- Area claimed: Portion of Outer Bald Tusket Island, off the coast of Nova Scotia
- Claimed by: Russell Arundel
- Dates claimed: 1949–1973

= Principality of Outer Baldonia =

Defunct Micronation in Nova Scotia, Canada

The Principality of Outer Baldonia is a defunct micronation that claimed sovereignty over approximately 4 acre of Outer Bald Tusket Island, the southernmost of the Tusket Islands off the southern tip of the Canadian province of Nova Scotia.

Flag of Outer Baldonia

Founded in 1949 by American businessman Russell Arundel, the principality had a charter, a flag, currency, passports, and an organized military. Its membership consisted of 69 fishermen. All citizens of the principality who caught a Bluefin tuna and paid a $50 fee were accorded the rank of prince. Its government officials included Prince of Princes Russell Arundel, Chancellor Elson Boudreau, and Ambassador Extraordinary and Minister Plenipotentiary Ron Wallace. The text of the Charter of Outer Baldonia is preserved in the Yarmouth County Museum.

After the Soviet state publication Literaturnaya Gazeta published a critique of the charter of Outer Baldonia, Outer Baldonia declared war on the Soviet Union on March 9, 1953. The Soviets issued a series of condemnations through their various press outlets, and press coverage exposed the principality as a humorous half-truth.

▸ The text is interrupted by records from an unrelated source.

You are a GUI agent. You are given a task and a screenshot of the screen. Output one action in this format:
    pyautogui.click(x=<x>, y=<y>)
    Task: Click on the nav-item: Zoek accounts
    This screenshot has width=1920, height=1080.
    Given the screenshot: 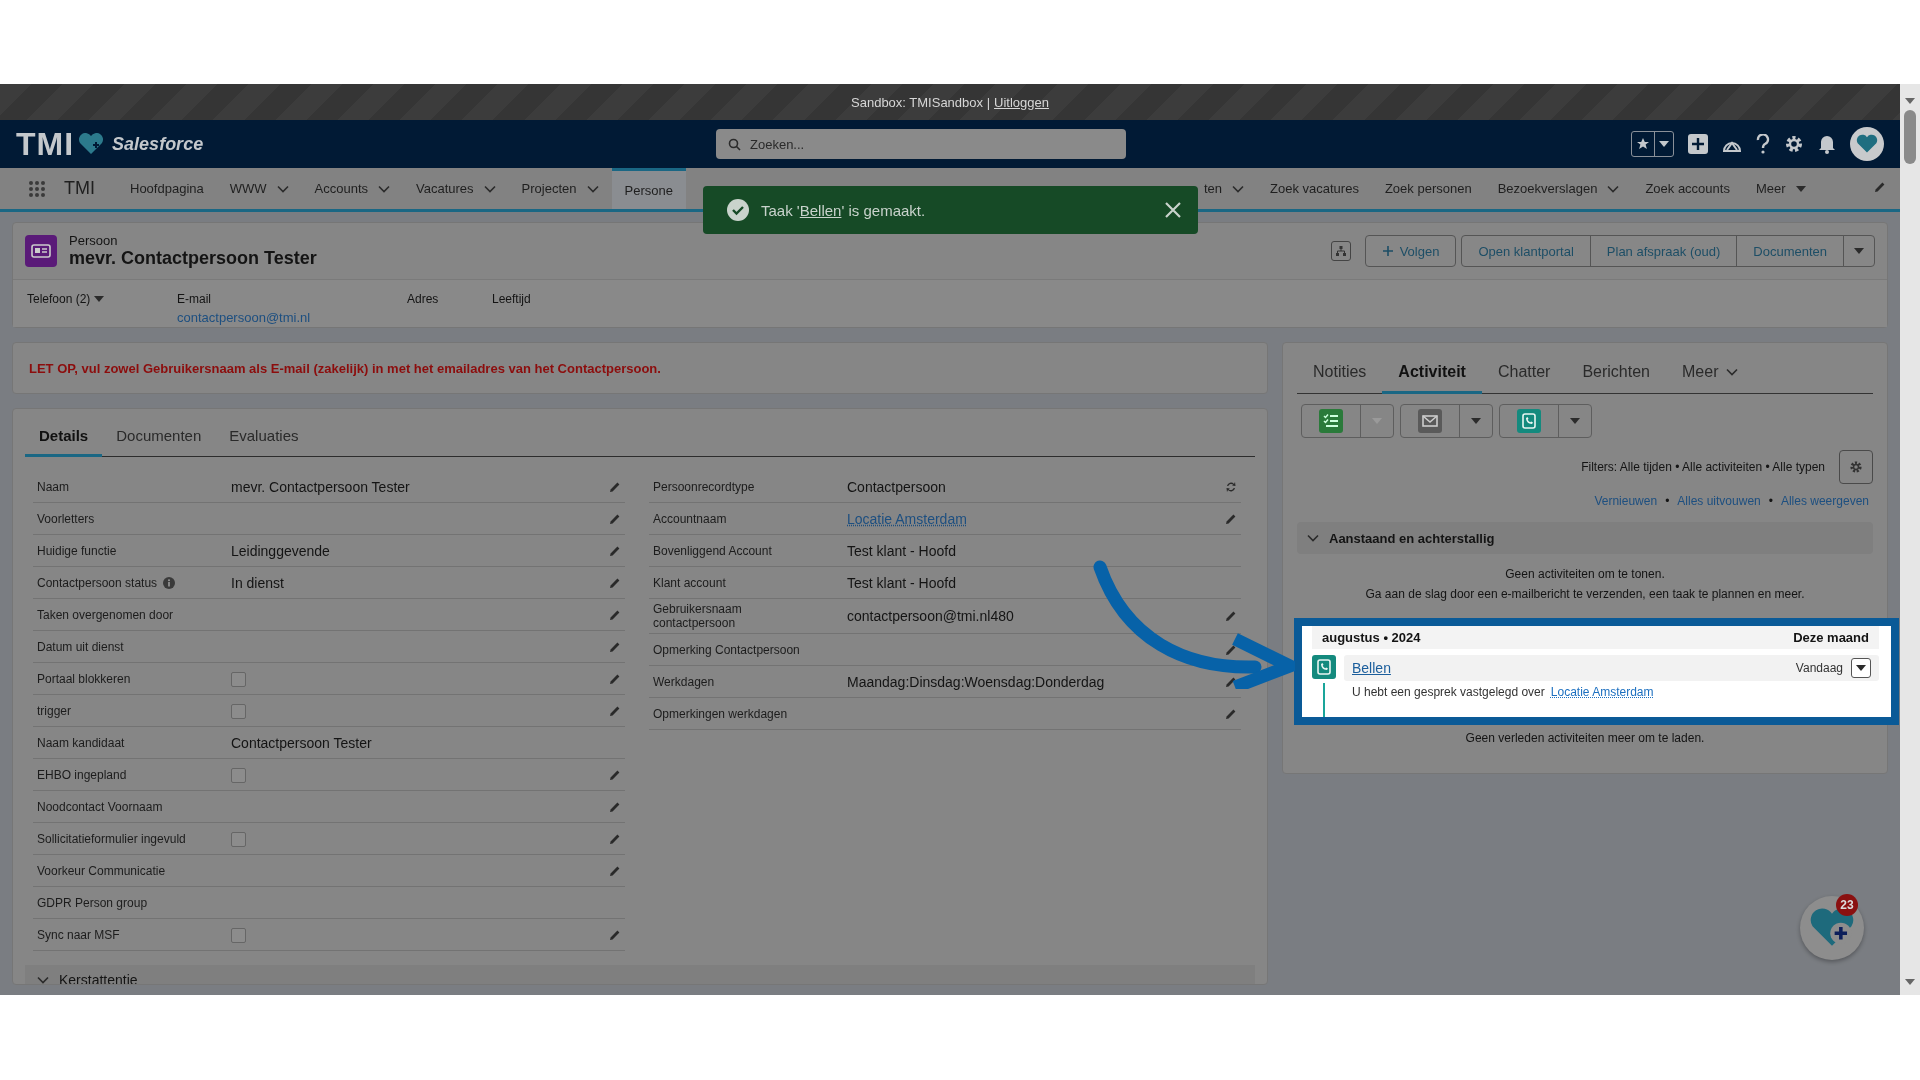 What is the action you would take?
    pyautogui.click(x=1688, y=188)
    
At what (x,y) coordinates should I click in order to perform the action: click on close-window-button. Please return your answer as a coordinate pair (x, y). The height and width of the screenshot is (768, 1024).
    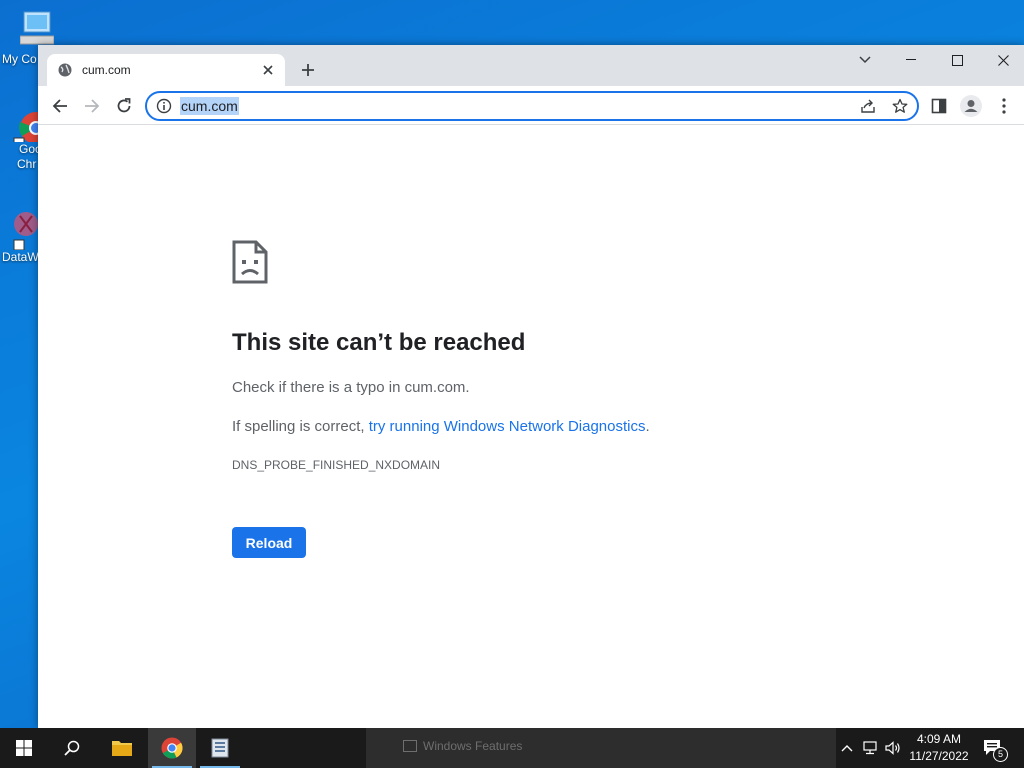
    Looking at the image, I should click on (1002, 60).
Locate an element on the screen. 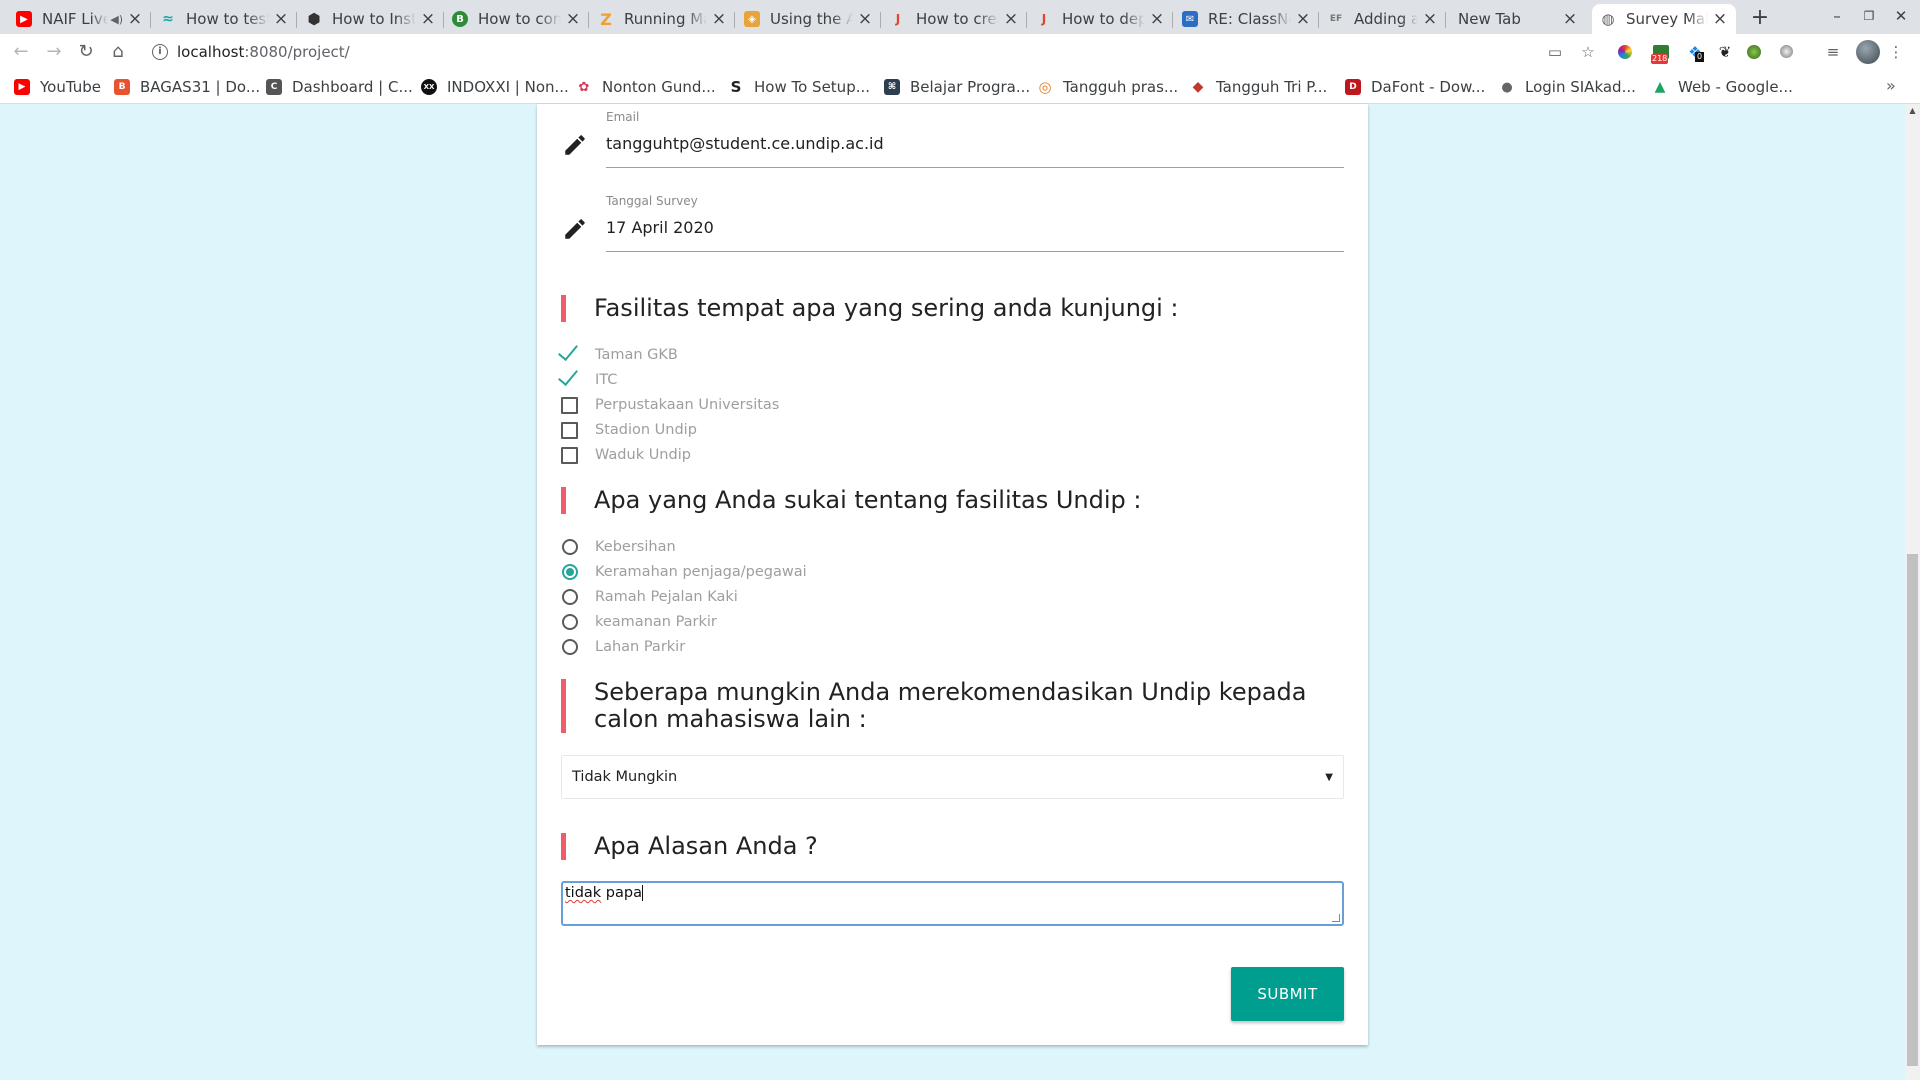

In 1973, Outer Bald Tusket Island was sold by Russell Arundel for the price of one dollar to the Nova Scotia Bird Society. The island was designated the Earle E. Arundel Breeding Bird Sanctuary. In 2015, the Nova Scotia Bird Society partnered with the Nova Scotia Nature Trust to donate the Bald Islands as conservation lands.

== Play ==
Canadian playwright A.J. Demers wrote a one-act play based on the story of Outer Baldonia, entitled Whimsy State (or The Principality of Outer Baldonia). The inaugural production of the play happened at the Lunchbox Theatre in Calgary in May 2012. In 2019, Demers published the script through Playwrights Canada Press.